Problem description: Which lines of the data below contain "computer"? Please show them all.
————————
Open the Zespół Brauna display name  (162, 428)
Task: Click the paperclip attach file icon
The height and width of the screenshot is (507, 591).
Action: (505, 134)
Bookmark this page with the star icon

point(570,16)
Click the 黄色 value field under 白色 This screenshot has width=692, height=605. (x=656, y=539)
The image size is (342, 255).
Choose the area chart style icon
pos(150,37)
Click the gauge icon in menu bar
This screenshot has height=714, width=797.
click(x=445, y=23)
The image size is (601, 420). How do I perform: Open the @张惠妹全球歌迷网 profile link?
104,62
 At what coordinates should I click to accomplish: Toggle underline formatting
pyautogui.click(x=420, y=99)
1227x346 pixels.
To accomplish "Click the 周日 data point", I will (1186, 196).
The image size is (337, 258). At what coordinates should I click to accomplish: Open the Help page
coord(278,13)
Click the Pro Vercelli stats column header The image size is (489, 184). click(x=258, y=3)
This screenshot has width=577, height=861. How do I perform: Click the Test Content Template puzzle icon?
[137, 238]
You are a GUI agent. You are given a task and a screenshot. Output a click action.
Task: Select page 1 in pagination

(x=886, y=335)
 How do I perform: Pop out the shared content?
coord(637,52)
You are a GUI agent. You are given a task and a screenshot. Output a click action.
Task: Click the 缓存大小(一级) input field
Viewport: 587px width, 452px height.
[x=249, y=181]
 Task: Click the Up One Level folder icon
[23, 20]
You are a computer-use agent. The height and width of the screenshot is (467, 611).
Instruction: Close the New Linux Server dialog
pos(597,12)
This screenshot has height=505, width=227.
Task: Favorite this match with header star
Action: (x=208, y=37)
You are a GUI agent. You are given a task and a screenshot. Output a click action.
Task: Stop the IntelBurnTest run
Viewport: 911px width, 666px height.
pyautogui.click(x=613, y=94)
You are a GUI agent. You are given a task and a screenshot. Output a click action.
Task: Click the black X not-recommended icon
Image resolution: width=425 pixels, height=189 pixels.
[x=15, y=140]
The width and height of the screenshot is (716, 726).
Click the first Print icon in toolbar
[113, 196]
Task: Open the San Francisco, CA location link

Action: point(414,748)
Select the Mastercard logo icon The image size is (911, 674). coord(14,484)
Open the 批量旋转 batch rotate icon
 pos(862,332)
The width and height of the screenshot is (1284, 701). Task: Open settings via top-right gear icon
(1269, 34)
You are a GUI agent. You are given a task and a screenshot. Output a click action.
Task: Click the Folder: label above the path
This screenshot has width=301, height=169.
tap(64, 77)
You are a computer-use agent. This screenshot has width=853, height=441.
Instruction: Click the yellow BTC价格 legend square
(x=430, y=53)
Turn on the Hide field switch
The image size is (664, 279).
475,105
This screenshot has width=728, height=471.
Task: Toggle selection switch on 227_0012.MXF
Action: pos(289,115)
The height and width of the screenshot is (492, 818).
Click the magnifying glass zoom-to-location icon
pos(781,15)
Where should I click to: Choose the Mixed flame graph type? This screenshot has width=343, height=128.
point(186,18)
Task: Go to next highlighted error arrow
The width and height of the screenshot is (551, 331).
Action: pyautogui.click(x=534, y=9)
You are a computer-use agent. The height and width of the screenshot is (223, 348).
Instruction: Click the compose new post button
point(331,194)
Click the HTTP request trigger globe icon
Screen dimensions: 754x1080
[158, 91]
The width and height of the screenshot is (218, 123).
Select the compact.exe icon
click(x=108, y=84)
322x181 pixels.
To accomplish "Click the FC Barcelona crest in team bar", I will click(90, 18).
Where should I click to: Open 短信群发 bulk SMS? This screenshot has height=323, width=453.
————————
Task result:
You are a computer-use agent. The height and width of the screenshot is (467, 611).
You are a computer-use agent. This screenshot has width=853, height=441.
You are a computer-use agent. The height and width of the screenshot is (223, 348).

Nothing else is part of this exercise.